S3: Storage Classes and Lifecycle
Standard → Hot data, frequent access ($0.023/GB)
Intelligent-Tiering → Unknown access patterns (monitoring fee + tiering)
Standard-IA → Infrequent access, retrieval fee (~30-day minimum)
Glacier Instant → Archive, ms retrieval, 90-day minimum
Glacier Flexible → Archive, minutes-hours retrieval, cheapest storage
Deep Archive → Long-term archive, 12hr retrieval, $0.00099/GB
Lifecycle rule: Standard → Standard-IA (30d) → Glacier Instant (90d) → Deep Archive (365d)
{
"Rules": [{
"ID": "auto-archive",
"Status": "Enabled",
"Filter": {"Prefix": "logs/"},
"Transitions": [
{"Days": 30, "StorageClass": "STANDARD_IA"},
{"Days": 90, "StorageClass": "GLACIER_IR"},
{"Days": 365, "StorageClass": "DEEP_ARCHIVE"}
],
"Expiration": {"Days": 2555},
"NoncurrentVersionTransitions": [
{"NoncurrentDays": 7, "StorageClass": "GLACIER_IR"}
],
"NoncurrentVersionExpiration": {"NoncurrentDays": 90}
}]
}
CloudFront with Lambda@Edge
Viewer Request → Lambda@Edge (A/B testing, auth header injection, URL rewrites)

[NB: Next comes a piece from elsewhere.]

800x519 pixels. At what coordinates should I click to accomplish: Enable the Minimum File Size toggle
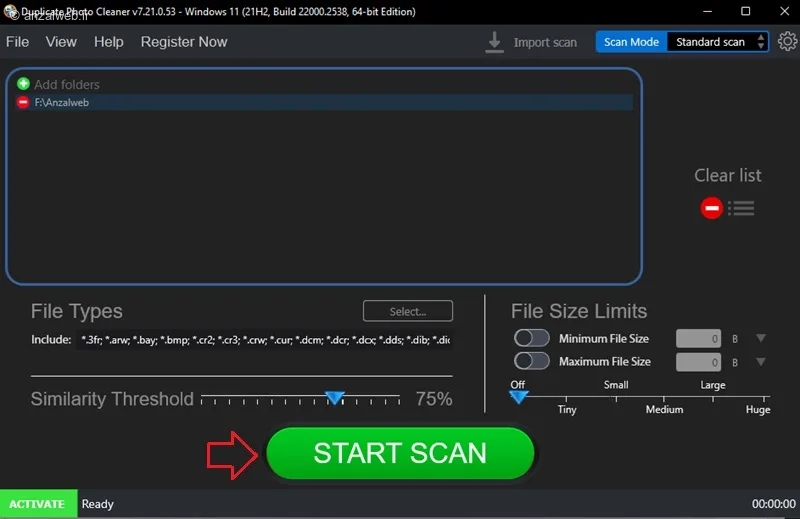[532, 338]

Origin Request → Lambda@Edge (cache key manipulation, auth to origin)
Origin Response → Lambda@Edge (response header normalization, fallback origins)
Viewer Response → Lambda@Edge (security headers, cookie manipulation)
CloudFront Functions (cheaper, faster, limited):
- JS only, <1ms execution, no network calls
- Use for: URL normalization, query string manipulation, simple auth
Always add security headers via CloudFront Functions:
// CloudFront Function: security-headers
function handler(event) {
var response = event.response;
var headers = response.headers;
headers['strict-transport-security'] = { value: 'max-age=63072000; includeSubdomains; preload' };
headers['x-content-type-options'] = { value: 'nosniff' };
headers['x-frame-options'] = { value: 'DENY' };
headers['x-xss-protection'] = { value: '1; mode=block' };
headers['referrer-policy'] = { value: 'strict-origin-when-cross-origin' };
headers['content-security-policy'] = {
value: "default-src 'self'; script-src 'self' 'unsafe-inline'; style-src 'self' 'unsafe-inline'"
};
return response;
}
AWS Organizations and Cost Management
Root
├── Management Account (billing only, no workloads)
├── Security OU
│ ├── Audit Account (CloudTrail, Config aggregator)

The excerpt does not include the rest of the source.